The tasks ▸
(A) In the headset review, condense the paragraph beginning "The result was the Turtle Beach Ear Force Stealth 500X" into a short bulleted list that keeps its main facts.
(B) Transcribe the passage of the headset review between "The result was" and "yet at £150.", inclusive.
(C) Go on with the headset review, picking up after its final sentence.

==== Given text

If you’ve been an Xbox One gamer since launch, then chances are you’ve been frustrated by the state of the gaming headset market for the console. At first, Microsoft didn’t support standard headsets at all, then it introduced a special adaptor, and only earlier this year did it finally start partnering with Turtle Beach to make wireless headsets.

The result was the Turtle Beach Ear Force Stealth 500X, a headset that we liked because it completely cut the cord between you and the console, but didn’t like because of its £230 price point. Since then, we’ve also had the excellent Elite 800X come in at only £20 more and redefine our expectations for a wireless gaming headset. From Bluetooth to active noise cancellation and a magnetic charging dock, the Elite 800X had it all. And now we have the Ear Force Stealth 420X, the most affordable wireless Xbox One headset yet at £150.

NB: A quick note on prices. The Stealth 420X is exclusive to Argos and Turtle Beach’s online store, which means that there’s no way to shop around and make a saving. The Stealth 500X, meanwhile, is now readily available for £170 online, while the Elite 800X is £220.

The Ear Force Stealth 420X is a good looking headset, and it’s still rare that we’re able to say that about a Turtle Beach product. From the gaudy colour scheme to the abundance of logos and ridiculous amount of buttons, headsets like the Stealth 500X screamed “gamer”. But credit where it’s due, Turtle Beach has finally realised that not all gamers are 16 year-old boys playing 12 hours of CoD a day in their parents’ basements. The 2015 range, of which the Stealth 420X is a part, is something you could actually wear out-and-about.

========
==== Data section

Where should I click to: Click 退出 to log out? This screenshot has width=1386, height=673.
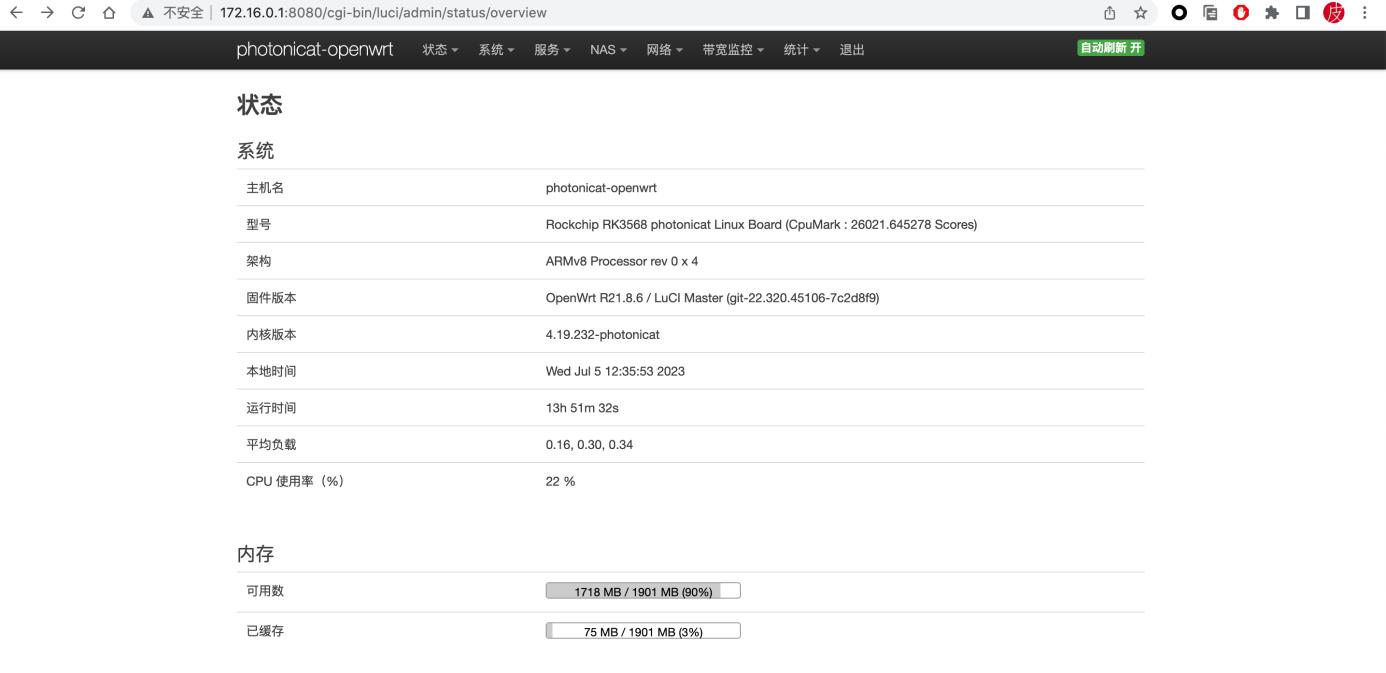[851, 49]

========
==== Data section

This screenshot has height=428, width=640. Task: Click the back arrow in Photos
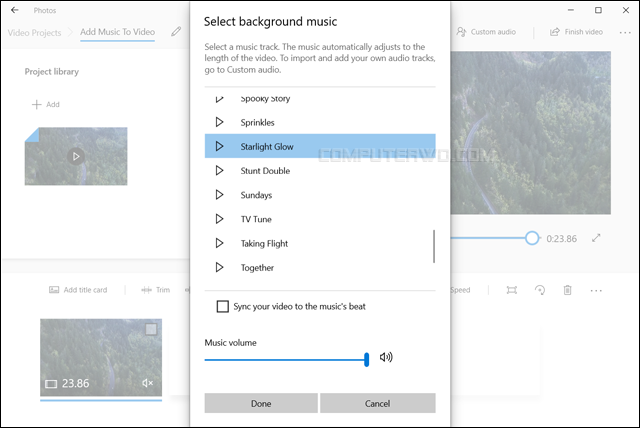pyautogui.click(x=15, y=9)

========

Results by task ▸
(A)
- The Turtle Beach Ear Force Stealth 500X came first. It was liked for cutting the cord to the console but disliked for its £230 price.
- The Elite 800X arrived next at only £20 more. With Bluetooth, active noise cancellation and a magnetic charging dock, it redefined expectations for a wireless gaming headset.
- The Ear Force Stealth 420X is now the most affordable wireless Xbox One headset yet, at £150.

(B)
The result was the Turtle Beach Ear Force Stealth 500X, a headset that we liked because it completely cut the cord between you and the console, but didn’t like because of its £230 price point. Since then, we’ve also had the excellent Elite 800X come in at only £20 more and redefine our expectations for a wireless gaming headset. From Bluetooth to active noise cancellation and a magnetic charging dock, the Elite 800X had it all. And now we have the Ear Force Stealth 420X, the most affordable wireless Xbox One headset yet at £150.

(C)
The headset itself is made of solid but lightweight plastic and survived being thrown into a backpack without the need for a case. The leatherette ear cups are a big upgrade over the more expensive Stealth 500X, which had a more uncomfortable mesh finish. The buttons, which were all too easy to press accidentally on the 500X and 800X, have been moved to the back of the headset, which is much more sensible.

See also: Best Gaming Headsets 2015

Turtle Beach Ear Force Stealth 420X 19
In fact, the Stealth 420X is a much sleeker package overall than the 500X. The wireless receiver/transmitter is a lot smaller than before. It’s about the size of a USB pen drive, and plugs directly into one of the Xbox One’s three USB ports. The mobile cable also boasts a really sleek microphone/in-line control, which allows you to take calls and control your music without having to get your phone out of your pocket.

The USB wireless transmitter may be small, but it works really well. The stated range is range is up to around 30 feet, which is possible, but probably not in your average AV setup. We struggled to go into the next room without some interference when the Xbox One was in a cabinet surrounded by other wireless devices. However, when we moved the Xbox One to a less packed environment, we were able to go into other rooms and even across floors just fine. The transmitter will hop across bands in order to get the best signal, but it’s a shame that the package doesn’t include a USB extension cable, just so you can get it into a better position for wireless coverage.

The headset charges using an included micro USB cable, and offers up to 15 hours of use. But we actually got over 16 hours in our test. Bear in mind that you’ll be using up two of the Xbox One’s three USB ports, but if you have an official wireless controller, you can at least use the same cable for both devices. A full charge from the Xbox One only took about three hours too.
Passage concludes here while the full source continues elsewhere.